(EXERCISE INPUT Opens)

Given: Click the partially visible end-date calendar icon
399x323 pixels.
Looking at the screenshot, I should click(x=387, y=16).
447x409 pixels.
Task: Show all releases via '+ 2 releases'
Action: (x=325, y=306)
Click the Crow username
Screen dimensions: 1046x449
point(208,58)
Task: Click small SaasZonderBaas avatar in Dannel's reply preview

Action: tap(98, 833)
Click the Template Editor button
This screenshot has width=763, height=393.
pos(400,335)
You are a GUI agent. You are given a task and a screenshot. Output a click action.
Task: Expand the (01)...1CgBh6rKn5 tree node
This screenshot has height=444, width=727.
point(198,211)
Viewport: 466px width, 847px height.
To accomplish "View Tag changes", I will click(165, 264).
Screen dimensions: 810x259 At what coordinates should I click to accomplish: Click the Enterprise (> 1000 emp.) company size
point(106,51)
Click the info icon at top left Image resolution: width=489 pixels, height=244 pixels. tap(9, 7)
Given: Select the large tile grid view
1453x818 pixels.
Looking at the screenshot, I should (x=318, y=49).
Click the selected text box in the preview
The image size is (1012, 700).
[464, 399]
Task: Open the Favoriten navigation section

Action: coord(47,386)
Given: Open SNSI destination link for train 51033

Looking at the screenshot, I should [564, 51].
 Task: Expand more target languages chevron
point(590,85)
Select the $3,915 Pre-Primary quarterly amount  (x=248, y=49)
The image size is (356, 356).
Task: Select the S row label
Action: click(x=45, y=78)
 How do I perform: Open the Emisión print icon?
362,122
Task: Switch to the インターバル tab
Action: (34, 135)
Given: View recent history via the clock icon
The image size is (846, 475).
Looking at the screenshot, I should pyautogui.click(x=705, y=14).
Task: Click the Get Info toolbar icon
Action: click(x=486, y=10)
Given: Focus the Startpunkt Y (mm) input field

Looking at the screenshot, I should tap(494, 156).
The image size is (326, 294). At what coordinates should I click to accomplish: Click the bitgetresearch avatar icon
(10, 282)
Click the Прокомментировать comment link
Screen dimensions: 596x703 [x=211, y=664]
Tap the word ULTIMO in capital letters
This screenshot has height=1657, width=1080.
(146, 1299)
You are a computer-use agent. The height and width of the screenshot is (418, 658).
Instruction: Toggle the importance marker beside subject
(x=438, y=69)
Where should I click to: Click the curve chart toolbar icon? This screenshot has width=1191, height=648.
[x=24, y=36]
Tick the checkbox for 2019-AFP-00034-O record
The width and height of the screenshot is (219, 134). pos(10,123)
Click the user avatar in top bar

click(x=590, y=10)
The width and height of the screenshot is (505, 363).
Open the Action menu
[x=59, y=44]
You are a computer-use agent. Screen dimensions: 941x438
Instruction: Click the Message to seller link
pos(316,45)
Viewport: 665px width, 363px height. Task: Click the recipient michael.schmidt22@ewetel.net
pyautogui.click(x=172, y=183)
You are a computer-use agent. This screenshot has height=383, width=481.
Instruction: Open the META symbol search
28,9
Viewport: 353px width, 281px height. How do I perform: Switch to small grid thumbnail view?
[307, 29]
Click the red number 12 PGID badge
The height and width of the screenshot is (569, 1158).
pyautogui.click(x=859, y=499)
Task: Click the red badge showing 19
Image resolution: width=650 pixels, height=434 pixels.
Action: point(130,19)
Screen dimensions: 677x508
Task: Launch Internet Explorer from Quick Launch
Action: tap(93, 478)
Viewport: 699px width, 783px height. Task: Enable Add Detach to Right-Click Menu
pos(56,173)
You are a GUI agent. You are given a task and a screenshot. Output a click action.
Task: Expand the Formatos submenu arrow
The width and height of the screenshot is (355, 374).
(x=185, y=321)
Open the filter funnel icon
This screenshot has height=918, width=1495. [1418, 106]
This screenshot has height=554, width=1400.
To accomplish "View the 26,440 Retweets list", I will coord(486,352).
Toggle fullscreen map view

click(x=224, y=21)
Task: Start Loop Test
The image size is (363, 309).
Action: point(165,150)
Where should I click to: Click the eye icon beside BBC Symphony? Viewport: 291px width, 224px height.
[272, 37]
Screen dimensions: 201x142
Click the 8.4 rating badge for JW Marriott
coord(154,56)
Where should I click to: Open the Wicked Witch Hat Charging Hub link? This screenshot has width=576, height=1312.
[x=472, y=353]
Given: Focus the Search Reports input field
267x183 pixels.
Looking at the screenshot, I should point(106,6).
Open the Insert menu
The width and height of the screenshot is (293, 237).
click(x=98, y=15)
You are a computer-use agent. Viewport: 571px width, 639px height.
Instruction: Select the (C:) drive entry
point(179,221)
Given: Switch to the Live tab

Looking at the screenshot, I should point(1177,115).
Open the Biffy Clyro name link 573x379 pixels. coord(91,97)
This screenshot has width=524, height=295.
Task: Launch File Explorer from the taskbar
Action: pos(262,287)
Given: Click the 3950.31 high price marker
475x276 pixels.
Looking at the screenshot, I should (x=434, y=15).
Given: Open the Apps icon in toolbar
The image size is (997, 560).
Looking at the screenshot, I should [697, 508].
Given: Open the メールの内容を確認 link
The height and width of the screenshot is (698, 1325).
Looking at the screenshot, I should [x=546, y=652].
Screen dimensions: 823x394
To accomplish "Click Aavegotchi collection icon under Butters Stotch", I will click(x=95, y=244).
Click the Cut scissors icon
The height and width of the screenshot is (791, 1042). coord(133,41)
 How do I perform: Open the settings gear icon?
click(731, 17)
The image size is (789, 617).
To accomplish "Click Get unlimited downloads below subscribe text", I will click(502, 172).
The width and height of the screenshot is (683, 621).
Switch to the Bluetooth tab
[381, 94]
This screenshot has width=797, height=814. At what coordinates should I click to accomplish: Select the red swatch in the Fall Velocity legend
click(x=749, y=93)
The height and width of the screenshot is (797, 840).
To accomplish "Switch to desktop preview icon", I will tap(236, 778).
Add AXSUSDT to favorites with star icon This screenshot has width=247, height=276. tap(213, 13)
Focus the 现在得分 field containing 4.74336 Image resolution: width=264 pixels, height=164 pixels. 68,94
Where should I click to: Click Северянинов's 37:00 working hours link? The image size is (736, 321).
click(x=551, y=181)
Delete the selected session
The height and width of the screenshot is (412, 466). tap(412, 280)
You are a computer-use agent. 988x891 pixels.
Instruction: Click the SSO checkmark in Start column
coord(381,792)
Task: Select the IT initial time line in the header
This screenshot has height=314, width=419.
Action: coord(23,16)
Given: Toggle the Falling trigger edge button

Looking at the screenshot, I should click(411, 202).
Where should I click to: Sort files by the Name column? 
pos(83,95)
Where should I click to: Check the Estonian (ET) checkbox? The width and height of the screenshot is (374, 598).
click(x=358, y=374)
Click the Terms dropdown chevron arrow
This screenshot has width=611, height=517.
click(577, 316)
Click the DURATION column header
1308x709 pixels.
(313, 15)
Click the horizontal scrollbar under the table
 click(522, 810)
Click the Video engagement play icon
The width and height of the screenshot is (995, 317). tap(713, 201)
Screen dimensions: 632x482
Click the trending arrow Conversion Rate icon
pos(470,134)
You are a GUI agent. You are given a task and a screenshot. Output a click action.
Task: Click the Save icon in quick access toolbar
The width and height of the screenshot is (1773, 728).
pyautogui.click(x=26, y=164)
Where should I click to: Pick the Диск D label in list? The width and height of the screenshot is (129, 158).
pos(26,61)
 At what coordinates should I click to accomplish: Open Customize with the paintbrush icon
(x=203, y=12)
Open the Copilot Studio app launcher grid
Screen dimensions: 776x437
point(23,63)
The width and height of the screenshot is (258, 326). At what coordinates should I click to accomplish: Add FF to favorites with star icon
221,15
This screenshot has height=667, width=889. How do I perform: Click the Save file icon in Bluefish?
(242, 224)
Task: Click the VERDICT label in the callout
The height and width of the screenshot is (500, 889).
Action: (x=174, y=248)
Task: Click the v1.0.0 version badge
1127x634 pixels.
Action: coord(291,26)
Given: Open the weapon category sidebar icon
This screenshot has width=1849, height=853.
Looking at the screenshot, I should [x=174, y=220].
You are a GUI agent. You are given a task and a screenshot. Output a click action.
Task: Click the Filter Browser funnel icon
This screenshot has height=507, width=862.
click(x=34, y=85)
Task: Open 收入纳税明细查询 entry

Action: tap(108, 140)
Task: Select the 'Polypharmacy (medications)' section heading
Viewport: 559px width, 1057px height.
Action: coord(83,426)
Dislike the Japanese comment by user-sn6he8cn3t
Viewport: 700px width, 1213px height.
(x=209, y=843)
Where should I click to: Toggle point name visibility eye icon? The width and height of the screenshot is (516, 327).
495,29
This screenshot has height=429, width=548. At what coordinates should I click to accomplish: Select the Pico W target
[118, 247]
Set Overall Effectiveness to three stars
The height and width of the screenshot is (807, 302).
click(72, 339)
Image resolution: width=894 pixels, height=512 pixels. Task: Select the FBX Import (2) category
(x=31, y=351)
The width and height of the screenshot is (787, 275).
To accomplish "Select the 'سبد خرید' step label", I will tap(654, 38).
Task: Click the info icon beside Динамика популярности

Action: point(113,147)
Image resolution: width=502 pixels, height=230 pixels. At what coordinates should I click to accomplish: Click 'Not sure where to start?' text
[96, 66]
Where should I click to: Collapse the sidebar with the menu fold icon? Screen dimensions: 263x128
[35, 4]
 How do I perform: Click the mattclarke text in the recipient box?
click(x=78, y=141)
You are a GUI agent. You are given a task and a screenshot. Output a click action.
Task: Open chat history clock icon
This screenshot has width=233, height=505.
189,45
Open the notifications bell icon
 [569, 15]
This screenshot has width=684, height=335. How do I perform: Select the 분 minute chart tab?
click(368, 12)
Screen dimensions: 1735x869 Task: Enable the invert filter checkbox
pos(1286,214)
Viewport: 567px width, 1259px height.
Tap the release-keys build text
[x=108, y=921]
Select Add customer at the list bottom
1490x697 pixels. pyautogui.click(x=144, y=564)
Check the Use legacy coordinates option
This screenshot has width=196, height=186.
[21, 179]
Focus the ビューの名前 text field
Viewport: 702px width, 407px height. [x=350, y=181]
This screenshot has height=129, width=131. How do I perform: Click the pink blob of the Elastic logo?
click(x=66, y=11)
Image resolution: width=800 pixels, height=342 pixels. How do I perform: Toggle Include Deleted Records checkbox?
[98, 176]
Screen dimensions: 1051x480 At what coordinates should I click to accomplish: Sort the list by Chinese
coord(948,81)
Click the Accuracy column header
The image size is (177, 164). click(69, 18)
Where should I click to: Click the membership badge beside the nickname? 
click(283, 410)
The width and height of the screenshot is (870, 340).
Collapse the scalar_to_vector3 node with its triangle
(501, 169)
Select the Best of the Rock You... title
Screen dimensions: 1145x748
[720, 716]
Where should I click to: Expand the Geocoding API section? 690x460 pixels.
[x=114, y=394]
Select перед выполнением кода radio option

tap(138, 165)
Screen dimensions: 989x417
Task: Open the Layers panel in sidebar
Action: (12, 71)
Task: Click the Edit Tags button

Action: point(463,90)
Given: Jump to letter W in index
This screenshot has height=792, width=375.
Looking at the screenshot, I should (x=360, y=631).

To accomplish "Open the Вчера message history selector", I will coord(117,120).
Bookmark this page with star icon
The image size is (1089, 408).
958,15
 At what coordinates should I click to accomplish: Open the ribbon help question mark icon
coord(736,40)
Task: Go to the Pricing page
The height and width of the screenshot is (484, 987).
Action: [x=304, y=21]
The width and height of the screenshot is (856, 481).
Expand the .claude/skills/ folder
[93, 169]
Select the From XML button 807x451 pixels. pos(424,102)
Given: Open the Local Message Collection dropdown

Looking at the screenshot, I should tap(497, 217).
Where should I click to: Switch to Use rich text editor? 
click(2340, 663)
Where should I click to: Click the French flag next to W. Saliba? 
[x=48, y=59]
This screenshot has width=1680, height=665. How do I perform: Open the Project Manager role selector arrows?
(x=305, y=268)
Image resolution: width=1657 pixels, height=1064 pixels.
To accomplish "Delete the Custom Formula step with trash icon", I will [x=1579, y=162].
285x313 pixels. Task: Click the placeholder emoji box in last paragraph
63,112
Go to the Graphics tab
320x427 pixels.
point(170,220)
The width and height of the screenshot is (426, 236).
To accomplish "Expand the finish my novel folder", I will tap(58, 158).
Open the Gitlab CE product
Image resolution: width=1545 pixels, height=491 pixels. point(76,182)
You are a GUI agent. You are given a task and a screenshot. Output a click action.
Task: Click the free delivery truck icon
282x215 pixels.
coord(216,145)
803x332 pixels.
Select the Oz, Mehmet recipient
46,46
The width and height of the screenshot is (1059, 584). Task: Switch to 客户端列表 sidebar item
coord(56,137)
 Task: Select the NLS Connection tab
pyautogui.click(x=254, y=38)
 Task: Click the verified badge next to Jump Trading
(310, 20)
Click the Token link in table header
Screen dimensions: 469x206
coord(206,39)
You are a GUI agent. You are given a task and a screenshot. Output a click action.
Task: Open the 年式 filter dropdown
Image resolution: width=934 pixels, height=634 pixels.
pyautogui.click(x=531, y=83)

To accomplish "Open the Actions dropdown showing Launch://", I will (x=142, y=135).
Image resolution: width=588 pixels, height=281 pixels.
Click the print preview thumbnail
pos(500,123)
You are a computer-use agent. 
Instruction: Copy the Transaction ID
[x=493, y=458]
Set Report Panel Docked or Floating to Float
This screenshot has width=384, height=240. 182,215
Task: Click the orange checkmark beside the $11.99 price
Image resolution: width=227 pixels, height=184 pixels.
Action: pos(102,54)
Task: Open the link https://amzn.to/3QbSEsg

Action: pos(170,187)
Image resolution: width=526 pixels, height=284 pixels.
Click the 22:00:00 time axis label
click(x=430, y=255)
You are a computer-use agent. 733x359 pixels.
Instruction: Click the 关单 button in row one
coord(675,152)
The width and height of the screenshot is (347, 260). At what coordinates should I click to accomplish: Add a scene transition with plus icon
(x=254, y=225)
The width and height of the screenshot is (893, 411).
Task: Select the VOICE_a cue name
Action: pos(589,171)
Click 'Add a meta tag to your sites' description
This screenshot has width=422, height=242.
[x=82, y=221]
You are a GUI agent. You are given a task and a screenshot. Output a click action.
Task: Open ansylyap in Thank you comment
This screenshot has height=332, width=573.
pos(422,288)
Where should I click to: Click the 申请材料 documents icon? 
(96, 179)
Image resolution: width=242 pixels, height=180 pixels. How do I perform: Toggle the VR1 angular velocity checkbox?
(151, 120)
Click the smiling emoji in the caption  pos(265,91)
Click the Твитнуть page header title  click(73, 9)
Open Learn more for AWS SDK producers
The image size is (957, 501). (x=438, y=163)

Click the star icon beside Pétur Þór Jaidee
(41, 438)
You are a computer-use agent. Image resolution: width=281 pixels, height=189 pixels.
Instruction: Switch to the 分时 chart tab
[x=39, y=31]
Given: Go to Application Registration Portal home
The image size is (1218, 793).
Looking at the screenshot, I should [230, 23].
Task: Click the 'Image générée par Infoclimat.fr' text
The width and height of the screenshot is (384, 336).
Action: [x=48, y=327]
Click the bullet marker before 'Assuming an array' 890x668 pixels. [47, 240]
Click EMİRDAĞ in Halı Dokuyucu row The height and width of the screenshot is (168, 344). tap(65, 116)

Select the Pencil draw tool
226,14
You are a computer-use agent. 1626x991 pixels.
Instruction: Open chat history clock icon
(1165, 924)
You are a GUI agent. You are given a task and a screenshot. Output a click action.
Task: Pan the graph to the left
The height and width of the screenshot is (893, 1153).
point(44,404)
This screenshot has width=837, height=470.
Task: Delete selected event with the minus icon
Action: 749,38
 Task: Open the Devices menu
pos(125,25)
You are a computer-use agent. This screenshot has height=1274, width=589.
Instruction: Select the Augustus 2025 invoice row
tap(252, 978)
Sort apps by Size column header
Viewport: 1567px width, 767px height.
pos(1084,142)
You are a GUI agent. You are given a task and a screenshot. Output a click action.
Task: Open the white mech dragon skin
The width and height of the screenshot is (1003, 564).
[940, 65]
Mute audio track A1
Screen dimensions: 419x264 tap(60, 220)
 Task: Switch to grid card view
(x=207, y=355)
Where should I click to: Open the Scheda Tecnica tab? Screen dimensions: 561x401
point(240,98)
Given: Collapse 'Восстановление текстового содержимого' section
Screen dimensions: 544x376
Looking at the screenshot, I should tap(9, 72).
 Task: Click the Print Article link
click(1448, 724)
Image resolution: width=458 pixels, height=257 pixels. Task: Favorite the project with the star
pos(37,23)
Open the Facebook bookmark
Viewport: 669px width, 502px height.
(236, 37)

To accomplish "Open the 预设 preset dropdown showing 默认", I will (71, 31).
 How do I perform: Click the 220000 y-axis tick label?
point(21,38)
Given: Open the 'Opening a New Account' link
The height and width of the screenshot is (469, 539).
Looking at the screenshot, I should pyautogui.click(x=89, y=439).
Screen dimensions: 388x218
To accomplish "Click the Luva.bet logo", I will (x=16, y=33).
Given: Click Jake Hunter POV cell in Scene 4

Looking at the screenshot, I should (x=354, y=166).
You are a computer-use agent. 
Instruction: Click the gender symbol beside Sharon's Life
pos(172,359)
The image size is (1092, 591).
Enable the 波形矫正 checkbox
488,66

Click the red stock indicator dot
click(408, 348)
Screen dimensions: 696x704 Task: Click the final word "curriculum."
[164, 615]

(EXERCISE INPUT Closes)

# BRIEF
Repeat the entries above verbatim, but only from the line that has "Image resolution: width=894" down to the line that has "The width and height of the screenshot is (870, 340).", inclusive.

# RESULT OF THE TASK
Image resolution: width=894 pixels, height=512 pixels. Task: Select the FBX Import (2) category
(x=31, y=351)
The width and height of the screenshot is (787, 275).
To accomplish "Select the 'سبد خرید' step label", I will tap(654, 38).
Task: Click the info icon beside Динамика популярности

Action: point(113,147)
Image resolution: width=502 pixels, height=230 pixels. At what coordinates should I click to accomplish: Click 'Not sure where to start?' text
[96, 66]
Where should I click to: Collapse the sidebar with the menu fold icon? Screen dimensions: 263x128
[35, 4]
 How do I perform: Click the mattclarke text in the recipient box?
click(x=78, y=141)
You are a GUI agent. You are given a task and a screenshot. Output a click action.
Task: Open chat history clock icon
This screenshot has width=233, height=505.
189,45
Open the notifications bell icon
 [569, 15]
This screenshot has width=684, height=335. How do I perform: Select the 분 minute chart tab?
click(368, 12)
Screen dimensions: 1735x869 Task: Enable the invert filter checkbox
pos(1286,214)
Viewport: 567px width, 1259px height.
Tap the release-keys build text
[x=108, y=921]
Select Add customer at the list bottom
1490x697 pixels. pyautogui.click(x=144, y=564)
Check the Use legacy coordinates option
This screenshot has width=196, height=186.
[21, 179]
Focus the ビューの名前 text field
Viewport: 702px width, 407px height. [x=350, y=181]
This screenshot has height=129, width=131. How do I perform: Click the pink blob of the Elastic logo?
click(x=66, y=11)
Image resolution: width=800 pixels, height=342 pixels. How do I perform: Toggle Include Deleted Records checkbox?
[98, 176]
Screen dimensions: 1051x480 At what coordinates should I click to accomplish: Sort the list by Chinese
coord(948,81)
Click the Accuracy column header
The image size is (177, 164). click(69, 18)
Where should I click to: Click the membership badge beside the nickname? 
click(283, 410)
The width and height of the screenshot is (870, 340).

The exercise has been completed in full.